The invention claimed is:

1. A method for data consolidation of an artificially-intelligent centralized key data repository, the method comprising:

reviewing a plurality of databases, each database included in the plurality of databases comprising one or more data elements;

based on the reviewing, determining:

duplicate data elements within the plurality of databases;

comparable data elements within the plurality of databases;

a utilization metric for each data element included within the plurality of databases;

ranking the data elements included in the plurality of databases based on the utilization metric, wherein more frequently used data elements receive higher ranking and less frequently used data elements receive lower ranking;

determining and assigning memory locations for each data element, the memory locations including a plurality of memory locations with shorter than a threshold response time and a plurality of locations with greater than the threshold response time, wherein data elements with greater than a threshold frequency are assigned to memory locations with shorter than the threshold response time and data elements with lower than the threshold frequency are assigned to memory locations with greater than the threshold response time;

identifying one or more recommendations for database synchronization and/or database usage optimization;

displaying the recommendations to operator; and

executing the recommendations upon receipt of operator confirmation.

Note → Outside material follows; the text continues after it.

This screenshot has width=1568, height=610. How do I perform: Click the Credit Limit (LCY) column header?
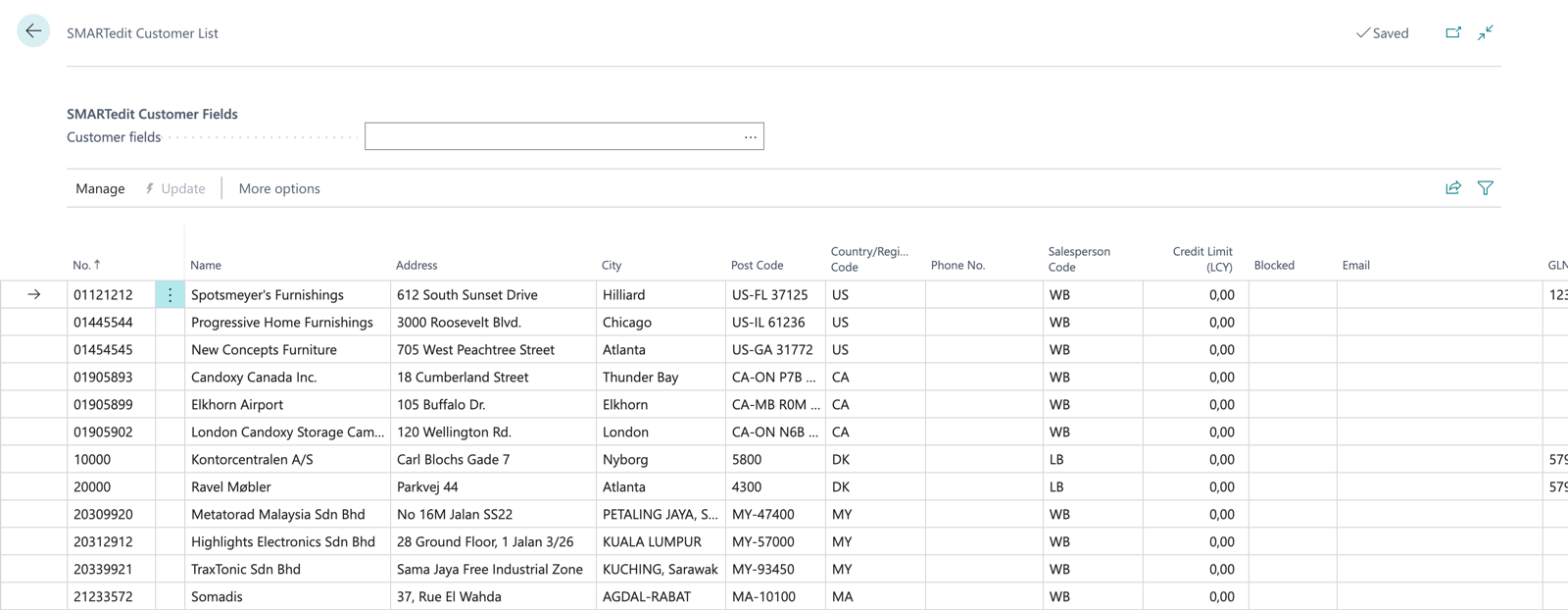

2. The method of claim 1, further comprising:

re-reviewing the plurality of databases; and

identifying one or more recommendations after a predetermined time period.

3. The method of claim 1, further comprising:

re-ranking the data elements included in the plurality of databases; and

redetermining and reassigning memory locations based on the re-ranking.

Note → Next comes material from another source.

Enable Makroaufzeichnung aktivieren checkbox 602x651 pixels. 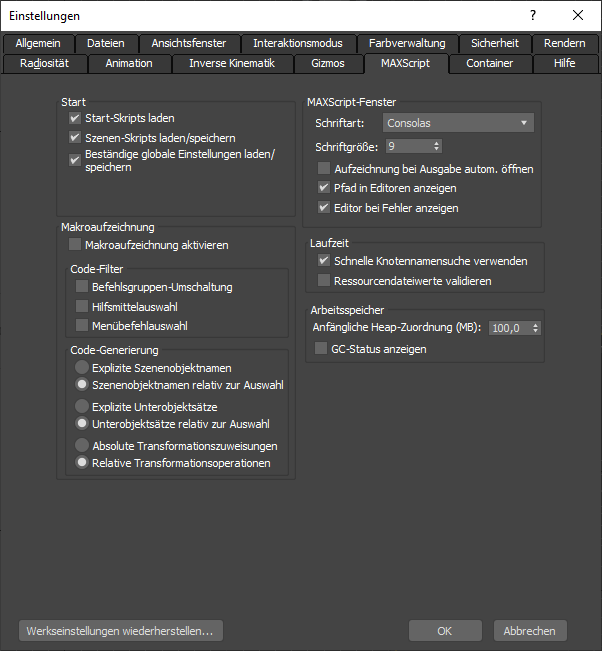tap(75, 245)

4. The method of claim 1, further comprising:

deactivating data elements that are determined to be utilized less than a second threshold frequency.

5. The method of claim 1, further comprising archiving data elements that are determined to be utilized less than a second threshold frequency.

6. The method of claim 1, further comprising combining two or more data elements upon determining that the contents of the two or more data elements contains more than a predetermined amount of overlapping data.

7. The method of claim 1, further comprising combining two or more databases upon determining that the contents of the two or more databases contains more than a predetermined amount of overlapping data.